### THE REQUEST
Convert each line of the listing below into a row of a Markdown table with the columns "Row" and "Listing line", skipping blank lines. Leave out the pictures.

### RECORDS SUPPLIED
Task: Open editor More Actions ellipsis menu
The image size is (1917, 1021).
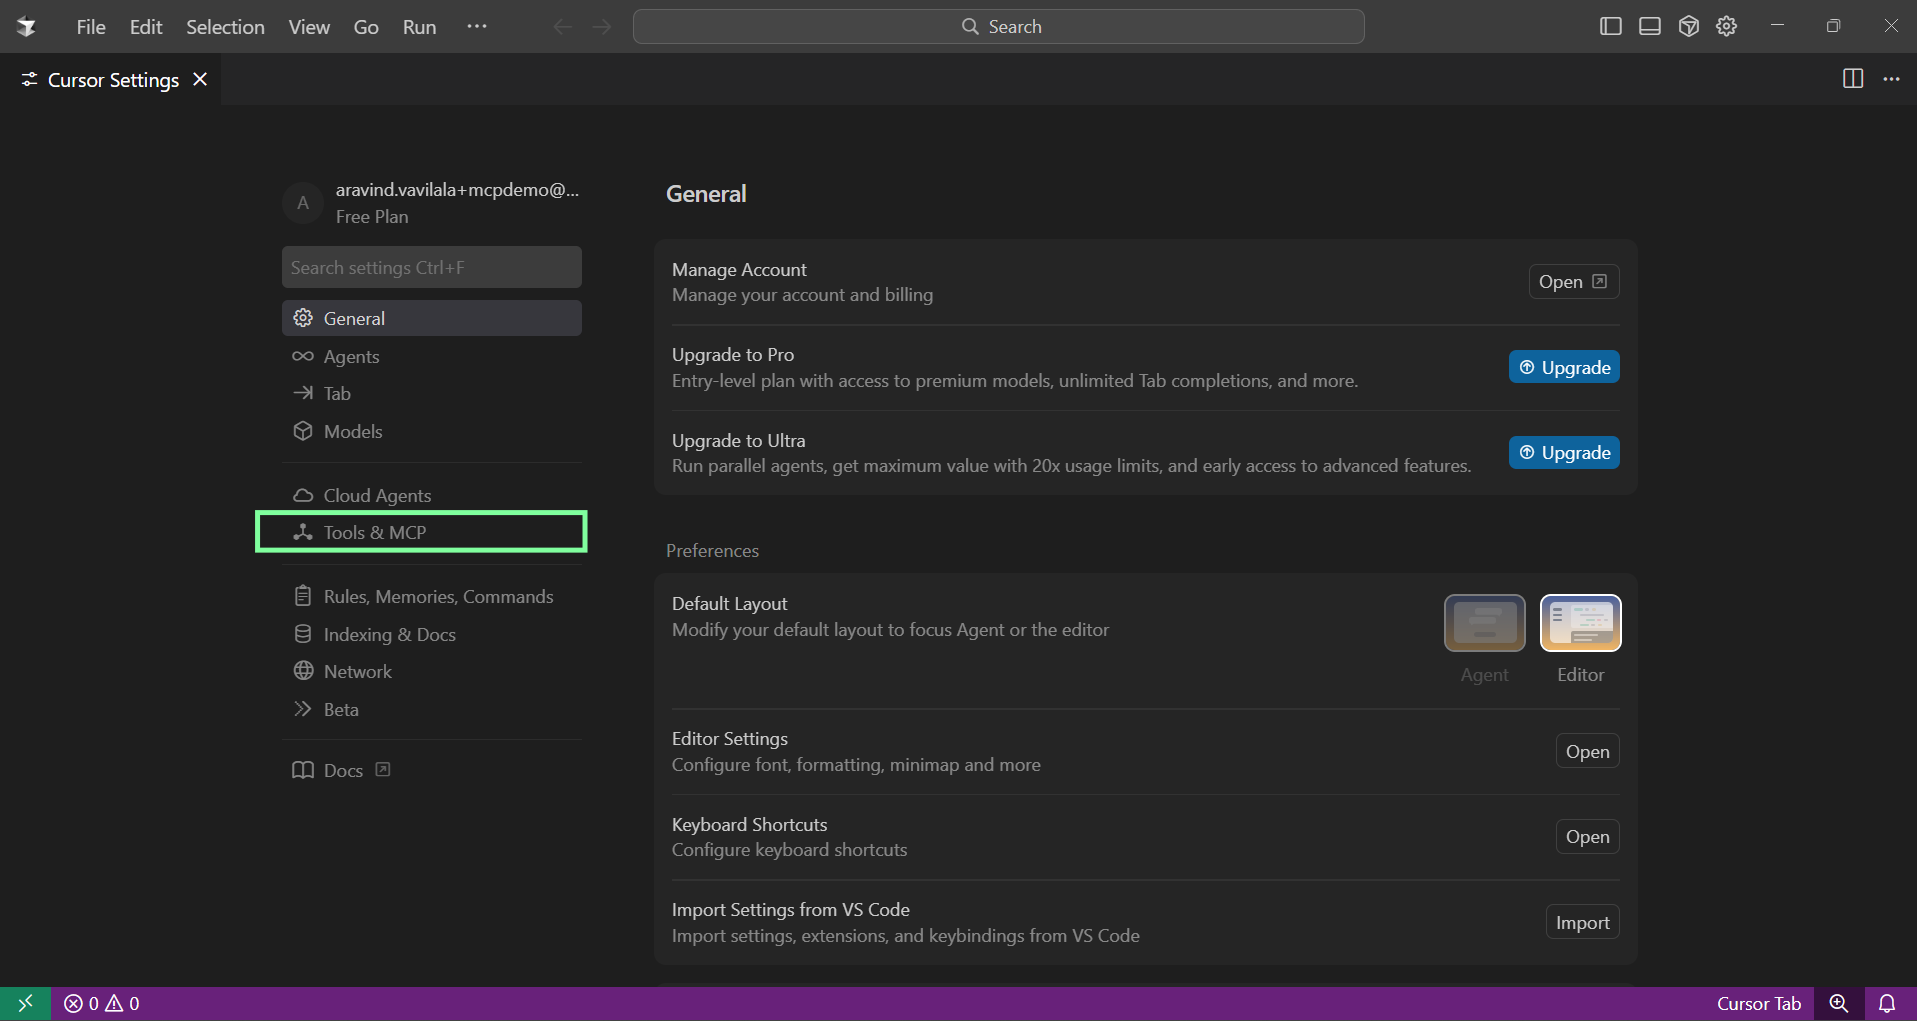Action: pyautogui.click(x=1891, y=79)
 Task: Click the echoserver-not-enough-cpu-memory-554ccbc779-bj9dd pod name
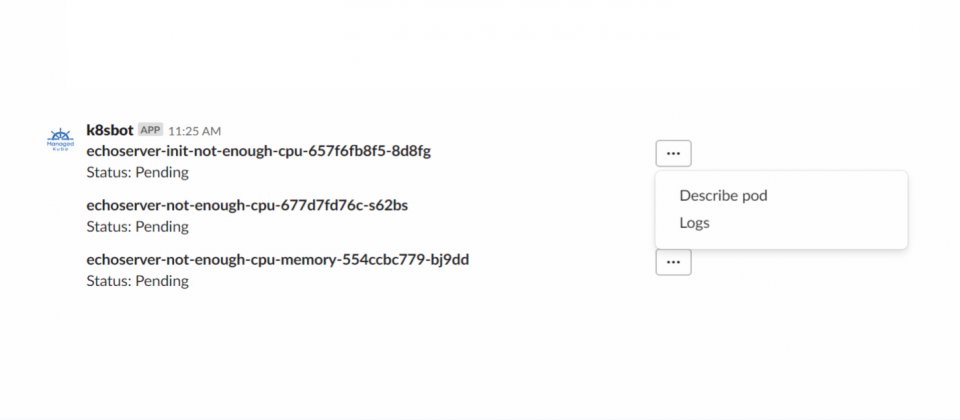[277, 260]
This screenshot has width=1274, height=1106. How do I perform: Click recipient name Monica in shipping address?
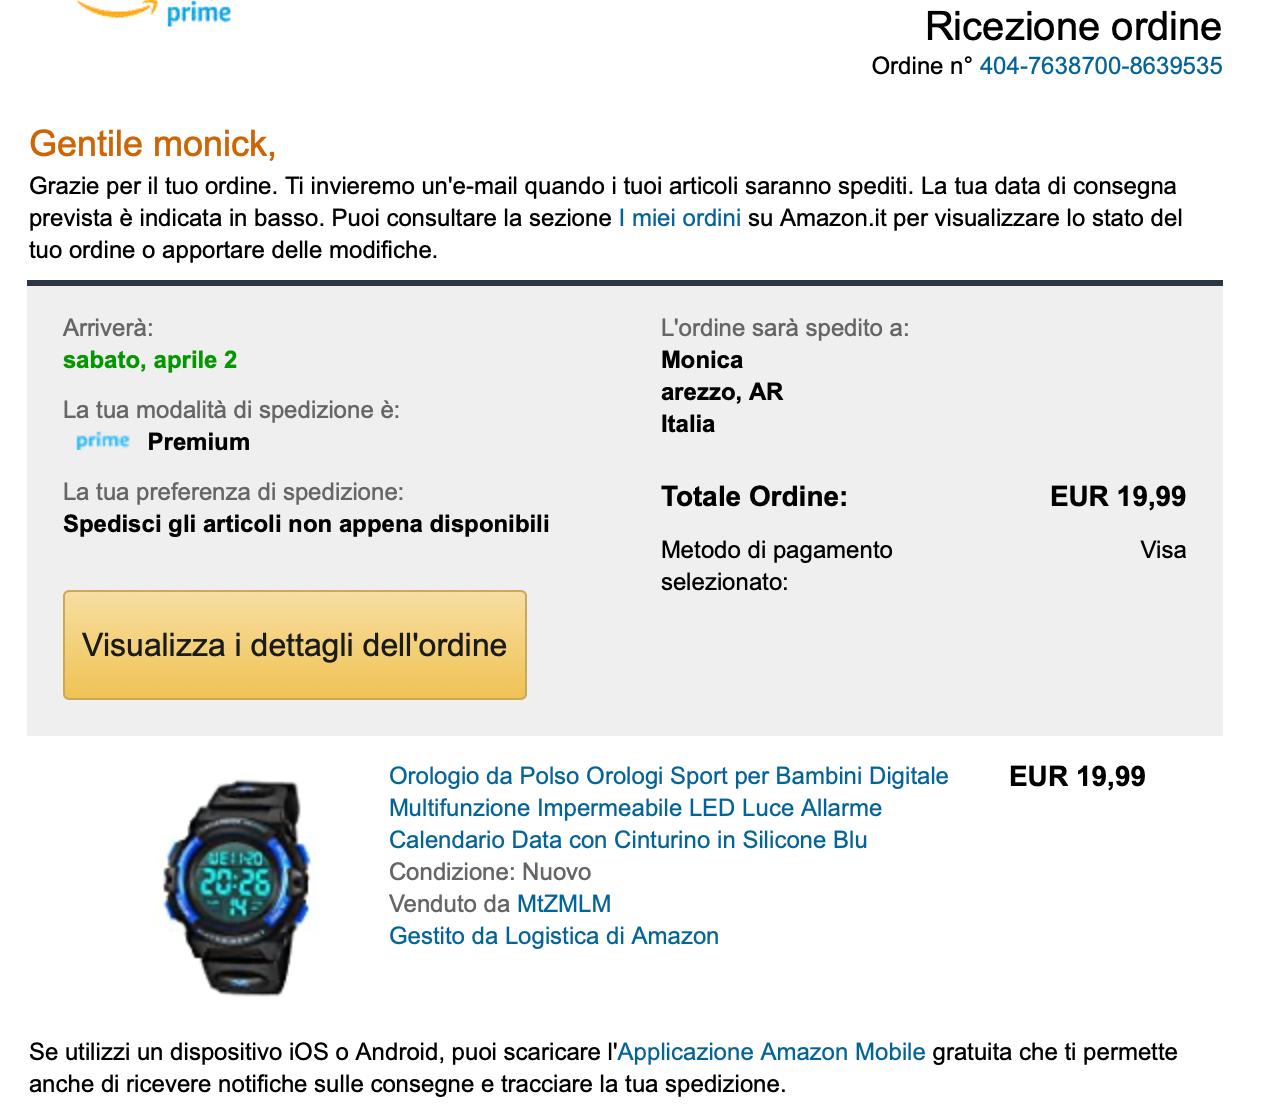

### EXERCISE SOLUTION
| Row | Listing line |
|---|---|
| 1 | Task: Open editor More Actions ellipsis menu |
| 2 | The image size is (1917, 1021). |
| 3 | Action: pyautogui.click(x=1891, y=79) |
| 4 |  Task: Click the echoserver-not-enough-cpu-memory-554ccbc779-bj9dd pod name |
| 5 | [277, 260] |
| 6 | This screenshot has width=1274, height=1106. How do I perform: Click recipient name Monica in shipping address? |